Exercise gives us more energy and certainly more self-confidence about that body we’re preparing to share – you know, naked. Stop smoking and sit up straight to improve blood flow and reduce desire-killing stress. Limit alcohol which can depress your central nervous system, interrupting the messaging from brain to sexy bits. Stress less, if you can. Stress messes with sleep, which in turn can derail your libido in a hurry.
This hormone is produced by the adrenal glands and partly by the ovaries and is a precursor hormone to testosterone and estrogen. DHEA levels peak in our bodies in our mid-20s, then decline. Research is still being done on the effectiveness of DHEA in osteoporosis, depression, and vaginal atrophy as well as on the libido, but the Mayo Clinic recommends you avoid this hormone until more is known. As a hormone, it comes with all the hormonal risks, including certain cancers, and it can potentially interact with a host of medications. Always always always consult with your doctor before adding new medications and supplements to your regimen.
The “female Viagra” has returned, as unpronounceable as ever. This drug, taken daily, may have a modest positive effect on women who suffer from hypoactive sexual desire disorder. It targets the brain, the theory goes, by boosting the excitatory chemicals (dopamine and norepinephrine) and dampening the inhibitory ones (serotonin). Again, consult with a doctor before taking.

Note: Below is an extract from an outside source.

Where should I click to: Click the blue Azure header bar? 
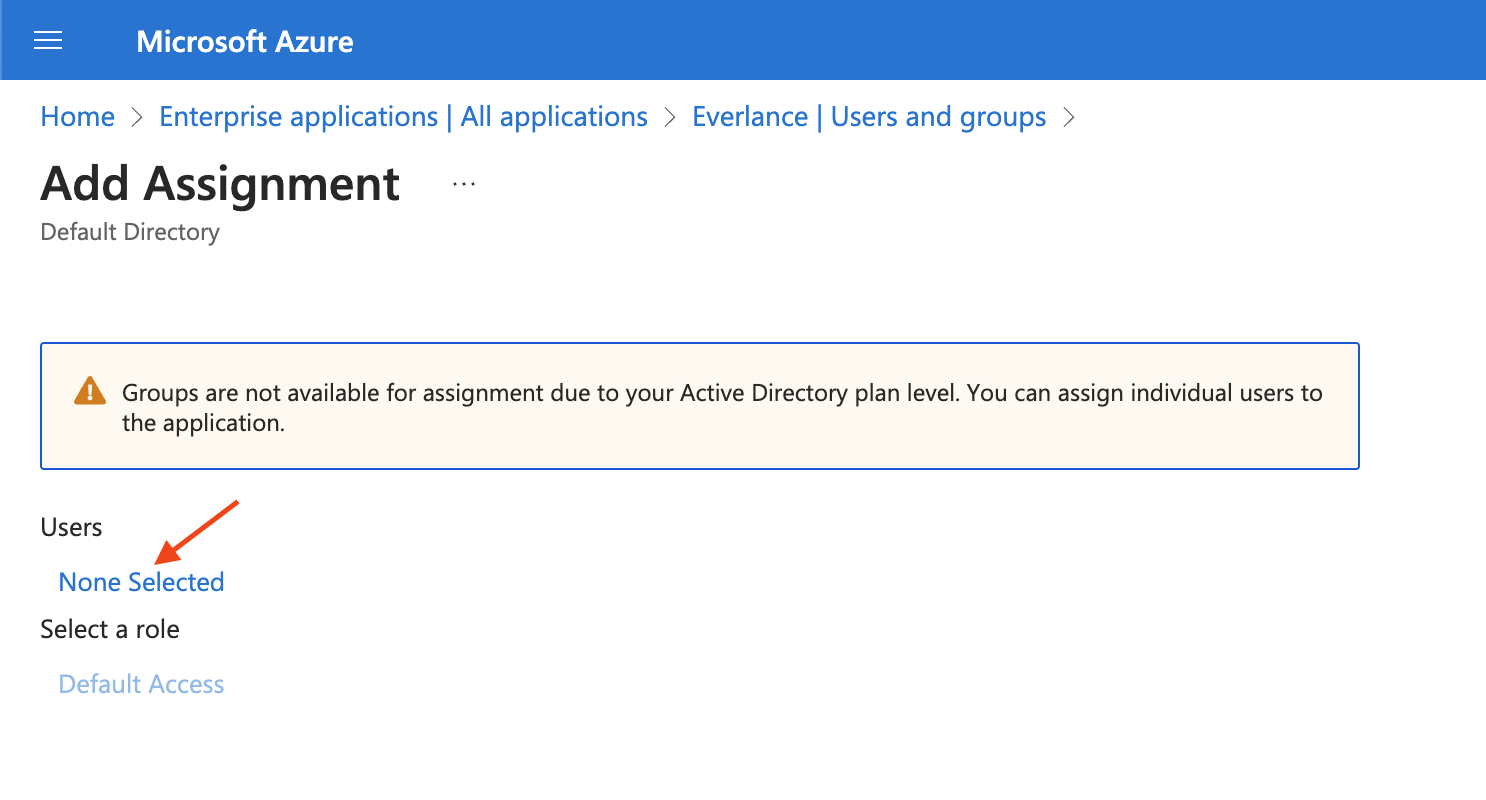900,40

Evoking female sexual desire is a complicated process involving the right balance of hormones but also may require an emotional attachment, a feeling of safety (or a frisson of danger, for some), time, communication, the right touch… such a complex response is likely to need more than one solution when things go awry.
Your body is your own, and whether you choose to share it or not is entirely your decision. But if you do choose to be sexually intimate, be patient with yourself. Be open with your partner(s). Explore without shame or guilt. Approach your encounters with few expectations, but know that you’re entitled to pleasure and fun.